::: Data to process :::

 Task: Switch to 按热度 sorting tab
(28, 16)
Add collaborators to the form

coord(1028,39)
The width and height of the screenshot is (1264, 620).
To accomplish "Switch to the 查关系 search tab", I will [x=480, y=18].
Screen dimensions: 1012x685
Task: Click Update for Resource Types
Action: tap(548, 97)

:::
::: Data to process :::

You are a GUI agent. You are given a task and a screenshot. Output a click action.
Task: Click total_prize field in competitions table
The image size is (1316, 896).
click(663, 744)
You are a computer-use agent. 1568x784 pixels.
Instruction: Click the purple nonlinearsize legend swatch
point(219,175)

:::

What the task asks: Print every line of the material exactly, from the line containing "Add collaborators to the form" down to the line containing "Action: tap(548, 97)", with both of those lines included.

Output of the task:
Add collaborators to the form

coord(1028,39)
The width and height of the screenshot is (1264, 620).
To accomplish "Switch to the 查关系 search tab", I will [x=480, y=18].
Screen dimensions: 1012x685
Task: Click Update for Resource Types
Action: tap(548, 97)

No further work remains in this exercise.